───── Record excerpts

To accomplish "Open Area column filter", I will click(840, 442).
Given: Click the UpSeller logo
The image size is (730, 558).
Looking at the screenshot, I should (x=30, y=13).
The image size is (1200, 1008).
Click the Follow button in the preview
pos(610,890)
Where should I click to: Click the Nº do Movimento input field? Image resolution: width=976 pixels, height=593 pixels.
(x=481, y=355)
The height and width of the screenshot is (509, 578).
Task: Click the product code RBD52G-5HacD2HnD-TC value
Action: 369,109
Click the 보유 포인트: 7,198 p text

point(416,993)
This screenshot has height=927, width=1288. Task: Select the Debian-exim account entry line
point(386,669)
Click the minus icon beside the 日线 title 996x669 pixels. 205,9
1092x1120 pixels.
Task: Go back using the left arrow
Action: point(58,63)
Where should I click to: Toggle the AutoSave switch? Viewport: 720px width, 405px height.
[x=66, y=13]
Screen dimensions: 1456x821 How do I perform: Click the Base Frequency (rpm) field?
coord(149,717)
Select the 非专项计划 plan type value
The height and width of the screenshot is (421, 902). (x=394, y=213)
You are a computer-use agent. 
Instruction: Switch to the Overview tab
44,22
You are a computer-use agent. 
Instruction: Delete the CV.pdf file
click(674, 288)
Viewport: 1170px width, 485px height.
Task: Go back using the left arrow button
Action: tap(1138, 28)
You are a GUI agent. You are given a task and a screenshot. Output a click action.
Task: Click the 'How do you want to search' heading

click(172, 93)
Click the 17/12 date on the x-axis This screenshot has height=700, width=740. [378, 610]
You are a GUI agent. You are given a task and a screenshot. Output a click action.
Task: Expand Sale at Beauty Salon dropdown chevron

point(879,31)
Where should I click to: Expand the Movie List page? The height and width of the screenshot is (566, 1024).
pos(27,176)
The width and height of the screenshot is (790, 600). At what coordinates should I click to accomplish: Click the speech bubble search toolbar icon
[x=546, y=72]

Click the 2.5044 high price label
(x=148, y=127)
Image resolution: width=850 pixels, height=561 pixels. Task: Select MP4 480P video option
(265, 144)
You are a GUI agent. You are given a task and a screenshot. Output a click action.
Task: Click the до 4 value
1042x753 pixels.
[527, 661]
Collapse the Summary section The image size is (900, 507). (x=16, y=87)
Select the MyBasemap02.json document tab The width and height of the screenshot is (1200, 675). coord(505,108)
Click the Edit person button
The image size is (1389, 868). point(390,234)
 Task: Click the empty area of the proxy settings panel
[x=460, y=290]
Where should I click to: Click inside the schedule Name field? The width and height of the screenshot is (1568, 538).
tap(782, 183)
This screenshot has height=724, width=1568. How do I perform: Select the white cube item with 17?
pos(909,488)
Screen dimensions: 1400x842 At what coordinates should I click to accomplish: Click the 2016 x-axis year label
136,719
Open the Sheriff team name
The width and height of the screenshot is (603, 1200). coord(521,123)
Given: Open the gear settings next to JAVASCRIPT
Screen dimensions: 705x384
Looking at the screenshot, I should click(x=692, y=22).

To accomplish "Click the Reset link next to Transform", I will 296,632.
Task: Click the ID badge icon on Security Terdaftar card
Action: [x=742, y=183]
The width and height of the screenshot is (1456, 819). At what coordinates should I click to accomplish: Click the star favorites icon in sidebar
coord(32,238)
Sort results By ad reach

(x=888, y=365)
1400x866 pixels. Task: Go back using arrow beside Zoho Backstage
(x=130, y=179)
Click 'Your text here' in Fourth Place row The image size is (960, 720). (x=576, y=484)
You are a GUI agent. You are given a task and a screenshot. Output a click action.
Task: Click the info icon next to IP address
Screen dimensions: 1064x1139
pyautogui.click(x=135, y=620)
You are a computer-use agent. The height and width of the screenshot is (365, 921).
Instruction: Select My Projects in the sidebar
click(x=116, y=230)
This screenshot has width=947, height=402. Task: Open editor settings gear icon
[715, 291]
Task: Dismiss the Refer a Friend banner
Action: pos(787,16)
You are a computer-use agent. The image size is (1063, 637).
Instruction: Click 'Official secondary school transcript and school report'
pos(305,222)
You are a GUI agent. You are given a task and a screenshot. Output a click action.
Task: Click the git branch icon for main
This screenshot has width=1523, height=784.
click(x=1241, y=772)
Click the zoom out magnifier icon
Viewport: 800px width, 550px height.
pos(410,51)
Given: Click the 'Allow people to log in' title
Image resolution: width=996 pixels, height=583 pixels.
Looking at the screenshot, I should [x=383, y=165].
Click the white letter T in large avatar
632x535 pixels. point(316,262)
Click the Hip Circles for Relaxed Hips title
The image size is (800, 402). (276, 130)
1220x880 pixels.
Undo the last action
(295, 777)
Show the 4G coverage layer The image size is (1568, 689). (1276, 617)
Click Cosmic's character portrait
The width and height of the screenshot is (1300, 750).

──────────

**Required work:** Copy out the lines from the one containing "Click the minus" through the one containing "coord(149,717)", unchanged.

**Result below:**
Click the minus icon beside the 日线 title 996x669 pixels. 205,9
1092x1120 pixels.
Task: Go back using the left arrow
Action: point(58,63)
Where should I click to: Toggle the AutoSave switch? Viewport: 720px width, 405px height.
[x=66, y=13]
Screen dimensions: 1456x821 How do I perform: Click the Base Frequency (rpm) field?
coord(149,717)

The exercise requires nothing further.